Your weekly digest of foreign policy commentary:

Reading Time: 2 min read

Ngaire Woods argues that a new form of international cooperation is emerging. Image credit – palinchak / deposit photo.



Grand Bargain Versus Incremental Approach to Disarm North Korea, Carnegie-Tsinghua Center for Global Policy, by Tong Zhao, Fellow in Carnegie’s Nuclear Policy Program

“The North Korean regime, if pushed into a corner, would be more likely to resort to nuclear brinkmanship…”

  • Tong Zhao suggests using an incremental approach of modest measures to de-escalate nuclear tensions in the Korean peninsula, as opposed to a strategy of coercion.
    • This incremental approach could begin with North Korea refraining from flying missiles over Japan and South Korea, and the US keeping its “strategic bombers” out of North Korea’s airspace.
    • The approach could lead to more ambitious steps like fewer nuclear and missile tests by Pyongyang, and fewer military exercises by the US and South Korea.
    • This incremental approach could result in successful cycles of positive interactions, which could eventually bridge the trust deficiency between North Korea and the international community and lead to denuclearisation.



International Cooperation 2.0, Project Syndicate, by Ngaire Woods, Founding Dean, Blavatnik School of Government, University of Oxford

“[A] new type of international cooperation may be emerging – one that works around Trump.”

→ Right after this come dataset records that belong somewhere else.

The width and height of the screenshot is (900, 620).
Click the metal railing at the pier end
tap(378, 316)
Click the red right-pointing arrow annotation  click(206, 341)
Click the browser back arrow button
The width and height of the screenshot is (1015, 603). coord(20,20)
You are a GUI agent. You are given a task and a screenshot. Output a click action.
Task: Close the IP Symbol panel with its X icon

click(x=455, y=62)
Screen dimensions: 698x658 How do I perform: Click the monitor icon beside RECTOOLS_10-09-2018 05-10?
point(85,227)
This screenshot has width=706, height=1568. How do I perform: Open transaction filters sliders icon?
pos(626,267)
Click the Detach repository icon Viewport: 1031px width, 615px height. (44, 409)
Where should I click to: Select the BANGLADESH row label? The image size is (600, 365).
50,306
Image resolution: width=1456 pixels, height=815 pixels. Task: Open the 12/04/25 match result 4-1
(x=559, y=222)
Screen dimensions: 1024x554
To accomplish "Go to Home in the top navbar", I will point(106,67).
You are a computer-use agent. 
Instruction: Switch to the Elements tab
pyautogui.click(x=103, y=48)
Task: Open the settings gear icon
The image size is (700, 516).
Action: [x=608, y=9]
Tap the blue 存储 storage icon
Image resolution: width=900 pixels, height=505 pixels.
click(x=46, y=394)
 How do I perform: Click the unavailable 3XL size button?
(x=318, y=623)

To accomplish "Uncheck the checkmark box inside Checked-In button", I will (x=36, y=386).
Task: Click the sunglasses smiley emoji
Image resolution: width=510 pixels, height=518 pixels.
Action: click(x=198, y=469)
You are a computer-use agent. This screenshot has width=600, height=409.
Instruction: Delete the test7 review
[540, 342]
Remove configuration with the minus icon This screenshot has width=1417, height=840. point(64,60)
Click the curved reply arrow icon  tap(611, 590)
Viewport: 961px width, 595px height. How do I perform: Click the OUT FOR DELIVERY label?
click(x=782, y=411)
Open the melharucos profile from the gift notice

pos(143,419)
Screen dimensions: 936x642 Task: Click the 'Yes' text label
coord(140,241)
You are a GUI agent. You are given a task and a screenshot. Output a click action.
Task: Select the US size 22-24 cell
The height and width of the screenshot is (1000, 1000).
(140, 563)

  • Ngaire Woods argues that as the US rescinds its global commitments, a new form of international cooperation is emerging through multilateral institutions.
    • Multilateral institutions do not require ‘one leader’ and have enabled different governments to assume leadership in different areas.
    • States seeking to benefit from a rules-based order could do so through multilateral institutions, rather than through an alliance with a single state.
    • International cooperation through multilateral institutions could result in states developing policies based on a variety of factors, rather than on the preferences and interests of a single state—the US.